Formulated Question
In a two-sample bootstrap procedure for testing the difference in means, why is it insufficient to subtract the group-specific mean from each bootstrapped observation (centering each group around zero)? This approach makes the common mean equal to zero for both groups. Instead, why does one need to adjust the bootstrap samples using the pooled overall average?

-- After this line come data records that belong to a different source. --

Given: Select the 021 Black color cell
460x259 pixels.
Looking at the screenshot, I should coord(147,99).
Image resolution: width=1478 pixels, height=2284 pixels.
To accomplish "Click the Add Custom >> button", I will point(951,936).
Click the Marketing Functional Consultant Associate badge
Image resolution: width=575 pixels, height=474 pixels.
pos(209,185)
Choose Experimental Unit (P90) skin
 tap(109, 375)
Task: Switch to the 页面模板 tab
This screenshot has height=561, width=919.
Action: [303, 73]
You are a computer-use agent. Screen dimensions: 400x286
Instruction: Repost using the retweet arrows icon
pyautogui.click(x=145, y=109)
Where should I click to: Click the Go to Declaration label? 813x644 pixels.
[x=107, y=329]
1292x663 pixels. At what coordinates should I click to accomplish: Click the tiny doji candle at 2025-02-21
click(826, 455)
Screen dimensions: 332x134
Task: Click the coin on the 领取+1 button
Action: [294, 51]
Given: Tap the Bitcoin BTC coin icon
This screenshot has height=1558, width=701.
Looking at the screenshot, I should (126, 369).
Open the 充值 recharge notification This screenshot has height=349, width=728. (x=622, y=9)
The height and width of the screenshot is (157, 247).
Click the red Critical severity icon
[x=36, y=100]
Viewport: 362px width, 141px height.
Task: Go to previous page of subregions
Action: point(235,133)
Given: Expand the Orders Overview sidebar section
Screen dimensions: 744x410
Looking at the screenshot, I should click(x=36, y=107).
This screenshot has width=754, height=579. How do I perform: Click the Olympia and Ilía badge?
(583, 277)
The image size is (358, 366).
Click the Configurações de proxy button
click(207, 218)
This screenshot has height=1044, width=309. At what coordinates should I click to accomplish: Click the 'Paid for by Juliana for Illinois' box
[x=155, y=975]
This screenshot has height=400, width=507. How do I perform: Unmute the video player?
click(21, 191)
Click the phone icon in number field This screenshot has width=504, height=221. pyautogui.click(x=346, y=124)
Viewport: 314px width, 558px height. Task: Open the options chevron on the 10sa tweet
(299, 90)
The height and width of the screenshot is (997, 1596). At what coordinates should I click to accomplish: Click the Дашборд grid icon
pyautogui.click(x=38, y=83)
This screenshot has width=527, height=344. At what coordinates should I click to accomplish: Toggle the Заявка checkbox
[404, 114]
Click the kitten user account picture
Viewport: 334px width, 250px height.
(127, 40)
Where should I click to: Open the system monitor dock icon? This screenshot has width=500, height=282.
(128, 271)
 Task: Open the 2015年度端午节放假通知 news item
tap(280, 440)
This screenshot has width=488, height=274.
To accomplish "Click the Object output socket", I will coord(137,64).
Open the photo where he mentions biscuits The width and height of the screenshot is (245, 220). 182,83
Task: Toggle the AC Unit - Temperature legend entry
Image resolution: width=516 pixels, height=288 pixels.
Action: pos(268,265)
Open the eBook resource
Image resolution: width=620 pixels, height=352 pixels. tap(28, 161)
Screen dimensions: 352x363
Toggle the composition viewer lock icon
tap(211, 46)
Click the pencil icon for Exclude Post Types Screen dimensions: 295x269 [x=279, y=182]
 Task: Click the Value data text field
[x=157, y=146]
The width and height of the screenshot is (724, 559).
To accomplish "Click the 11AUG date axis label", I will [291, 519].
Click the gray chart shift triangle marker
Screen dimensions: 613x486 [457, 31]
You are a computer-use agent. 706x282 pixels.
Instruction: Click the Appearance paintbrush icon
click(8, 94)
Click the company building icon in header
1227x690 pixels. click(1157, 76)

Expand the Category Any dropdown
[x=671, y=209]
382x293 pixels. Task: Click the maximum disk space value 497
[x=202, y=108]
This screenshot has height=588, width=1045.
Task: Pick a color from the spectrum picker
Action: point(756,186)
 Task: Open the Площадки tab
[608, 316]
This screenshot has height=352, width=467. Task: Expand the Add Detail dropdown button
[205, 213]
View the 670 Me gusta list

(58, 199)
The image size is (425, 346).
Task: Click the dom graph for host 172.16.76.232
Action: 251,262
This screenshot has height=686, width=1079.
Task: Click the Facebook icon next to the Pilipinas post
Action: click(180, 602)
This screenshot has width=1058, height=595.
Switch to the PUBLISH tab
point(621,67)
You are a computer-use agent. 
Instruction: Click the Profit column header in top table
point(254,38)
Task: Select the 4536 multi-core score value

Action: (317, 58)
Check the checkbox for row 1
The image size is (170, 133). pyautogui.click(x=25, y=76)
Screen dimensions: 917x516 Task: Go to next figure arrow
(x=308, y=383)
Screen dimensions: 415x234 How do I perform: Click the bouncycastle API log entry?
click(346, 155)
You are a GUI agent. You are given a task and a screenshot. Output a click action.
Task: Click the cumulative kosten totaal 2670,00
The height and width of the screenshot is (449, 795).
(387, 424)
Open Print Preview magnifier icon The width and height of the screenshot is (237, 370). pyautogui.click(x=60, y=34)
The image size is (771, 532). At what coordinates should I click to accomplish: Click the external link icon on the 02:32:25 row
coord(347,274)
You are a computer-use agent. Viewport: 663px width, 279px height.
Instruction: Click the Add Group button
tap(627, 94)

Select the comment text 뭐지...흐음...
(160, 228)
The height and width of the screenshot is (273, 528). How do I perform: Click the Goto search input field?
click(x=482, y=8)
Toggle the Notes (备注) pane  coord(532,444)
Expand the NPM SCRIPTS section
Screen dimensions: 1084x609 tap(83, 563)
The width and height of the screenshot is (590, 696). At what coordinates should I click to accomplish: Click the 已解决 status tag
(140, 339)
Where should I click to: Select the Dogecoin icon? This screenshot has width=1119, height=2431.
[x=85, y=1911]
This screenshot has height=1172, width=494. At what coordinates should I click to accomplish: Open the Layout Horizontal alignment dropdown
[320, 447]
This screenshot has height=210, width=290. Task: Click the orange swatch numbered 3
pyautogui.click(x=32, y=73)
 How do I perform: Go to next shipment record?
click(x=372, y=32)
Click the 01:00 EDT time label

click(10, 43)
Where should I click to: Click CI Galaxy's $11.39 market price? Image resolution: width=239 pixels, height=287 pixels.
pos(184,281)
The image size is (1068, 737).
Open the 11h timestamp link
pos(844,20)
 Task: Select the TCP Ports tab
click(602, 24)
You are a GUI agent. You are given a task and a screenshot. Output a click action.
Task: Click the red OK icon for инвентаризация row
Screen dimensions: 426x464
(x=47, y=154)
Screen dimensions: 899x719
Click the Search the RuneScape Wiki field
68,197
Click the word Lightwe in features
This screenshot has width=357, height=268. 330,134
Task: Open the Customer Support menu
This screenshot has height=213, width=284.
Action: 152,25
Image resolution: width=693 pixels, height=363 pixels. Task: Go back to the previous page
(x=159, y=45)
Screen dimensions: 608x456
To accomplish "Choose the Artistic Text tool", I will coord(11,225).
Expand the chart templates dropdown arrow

Mathematically:
Let $$ X = \{x_1, x_2, \dots, x_n\} $$ and $$ Y = \{y_1, y_2, \dots, y_m\} $$ be two independent samples, with:
- Sample means: $$ \bar{x} = \frac{1}{n} \sum_{i=1}^n x_i, \quad \bar{y} = \frac{1}{m} \sum_{j=1}^m y_j $$
- Observed difference in means: $$ \Delta_{\text{obs}} = \bar{x} - \bar{y} $$
The centered bootstrap samples are obtained by subtracting the respective group means:
- For group ( X ): $$ x_i^* = x_i - \bar{x}, \quad \text{for } i = 1, 2, \dots, n $$
- For group ( Y ): $$ y_j^* = y_j - \bar{y}, \quad \text{for } j = 1, 2, \dots, m $$ After centering, the means of both groups are zero: $$ \bar{x}^* = 0, \quad \bar{y}^* = 0 $$ This ensures that the bootstrap samples simulate a scenario where the group-specific means are equal.
However, some approaches suggest that instead of centering the data around the group-specific means $$( \bar{x}, \bar{y} )$$, the bootstrap samples should be adjusted by adding the pooled mean: $$ \bar{z} = \frac{n \cdot \bar{x} + m \cdot \bar{y}}{n + m} $$ The adjusted bootstrap samples become:
- For group ( X ): $$ x_i^* = x_i - \bar{x} + \bar{z} $$
- For group ( Y ): $$ y_j^* = y_j - \bar{y} + \bar{z} $$
Question: Why is this additional adjustment to the pooled mean $$( \bar{z} )$$ necessary? If the centered bootstrap samples already have group-specific means of zero, doesn’t this ensure that the null hypothesis of equal means is satisfied? Why is it not sufficient to center around zero?